=== Stored data ===
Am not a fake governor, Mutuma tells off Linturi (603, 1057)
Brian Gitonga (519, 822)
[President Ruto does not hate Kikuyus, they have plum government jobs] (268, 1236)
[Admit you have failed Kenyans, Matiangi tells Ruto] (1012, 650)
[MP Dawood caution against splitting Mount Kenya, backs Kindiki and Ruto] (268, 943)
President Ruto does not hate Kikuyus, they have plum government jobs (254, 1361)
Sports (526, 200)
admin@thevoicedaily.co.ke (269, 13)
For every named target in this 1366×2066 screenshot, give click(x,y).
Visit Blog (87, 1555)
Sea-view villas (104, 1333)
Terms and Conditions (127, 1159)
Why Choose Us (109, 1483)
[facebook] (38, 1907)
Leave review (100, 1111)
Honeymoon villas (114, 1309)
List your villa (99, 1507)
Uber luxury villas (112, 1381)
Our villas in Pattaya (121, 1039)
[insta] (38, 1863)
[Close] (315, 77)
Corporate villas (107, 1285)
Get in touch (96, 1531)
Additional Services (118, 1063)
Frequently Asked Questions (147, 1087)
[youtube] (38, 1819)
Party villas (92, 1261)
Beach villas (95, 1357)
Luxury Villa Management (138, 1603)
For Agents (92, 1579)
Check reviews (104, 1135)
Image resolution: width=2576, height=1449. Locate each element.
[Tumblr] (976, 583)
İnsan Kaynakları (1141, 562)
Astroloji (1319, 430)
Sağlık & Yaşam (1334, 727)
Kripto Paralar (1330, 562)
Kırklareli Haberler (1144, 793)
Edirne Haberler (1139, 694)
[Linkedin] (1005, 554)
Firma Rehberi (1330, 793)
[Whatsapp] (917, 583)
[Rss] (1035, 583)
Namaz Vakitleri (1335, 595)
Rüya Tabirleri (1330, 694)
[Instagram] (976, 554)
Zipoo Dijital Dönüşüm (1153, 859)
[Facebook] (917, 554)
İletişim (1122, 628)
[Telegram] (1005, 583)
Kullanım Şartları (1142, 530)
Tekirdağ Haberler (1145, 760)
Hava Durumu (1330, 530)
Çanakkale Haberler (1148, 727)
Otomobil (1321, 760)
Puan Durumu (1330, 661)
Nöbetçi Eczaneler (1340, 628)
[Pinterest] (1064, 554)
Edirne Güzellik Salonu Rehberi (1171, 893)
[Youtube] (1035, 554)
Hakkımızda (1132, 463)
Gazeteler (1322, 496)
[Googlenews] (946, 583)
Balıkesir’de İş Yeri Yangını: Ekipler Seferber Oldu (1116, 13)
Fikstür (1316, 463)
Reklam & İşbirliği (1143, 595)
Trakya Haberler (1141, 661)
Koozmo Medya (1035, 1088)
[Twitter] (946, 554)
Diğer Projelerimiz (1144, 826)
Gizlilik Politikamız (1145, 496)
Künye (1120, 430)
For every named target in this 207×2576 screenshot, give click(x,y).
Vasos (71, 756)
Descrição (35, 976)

=== Aim of the task ===
What you return must be an exact retyping of the lines above starting at the line with "jobs (254, 1361)" and ending at the line with "İletişim (1122, 628)", and nothing besides.

=== Task result ===
President Ruto does not hate Kikuyus, they have plum government jobs (254, 1361)
Sports (526, 200)
admin@thevoicedaily.co.ke (269, 13)
For every named target in this 1366×2066 screenshot, give click(x,y).
Visit Blog (87, 1555)
Sea-view villas (104, 1333)
Terms and Conditions (127, 1159)
Why Choose Us (109, 1483)
[facebook] (38, 1907)
Leave review (100, 1111)
Honeymoon villas (114, 1309)
List your villa (99, 1507)
Uber luxury villas (112, 1381)
Our villas in Pattaya (121, 1039)
[insta] (38, 1863)
[Close] (315, 77)
Corporate villas (107, 1285)
Get in touch (96, 1531)
Additional Services (118, 1063)
Frequently Asked Questions (147, 1087)
[youtube] (38, 1819)
Party villas (92, 1261)
Beach villas (95, 1357)
Luxury Villa Management (138, 1603)
For Agents (92, 1579)
Check reviews (104, 1135)
Image resolution: width=2576, height=1449. Locate each element.
[Tumblr] (976, 583)
İnsan Kaynakları (1141, 562)
Astroloji (1319, 430)
Sağlık & Yaşam (1334, 727)
Kripto Paralar (1330, 562)
Kırklareli Haberler (1144, 793)
Edirne Haberler (1139, 694)
[Linkedin] (1005, 554)
Firma Rehberi (1330, 793)
[Whatsapp] (917, 583)
[Rss] (1035, 583)
Namaz Vakitleri (1335, 595)
Rüya Tabirleri (1330, 694)
[Instagram] (976, 554)
Zipoo Dijital Dönüşüm (1153, 859)
[Facebook] (917, 554)
İletişim (1122, 628)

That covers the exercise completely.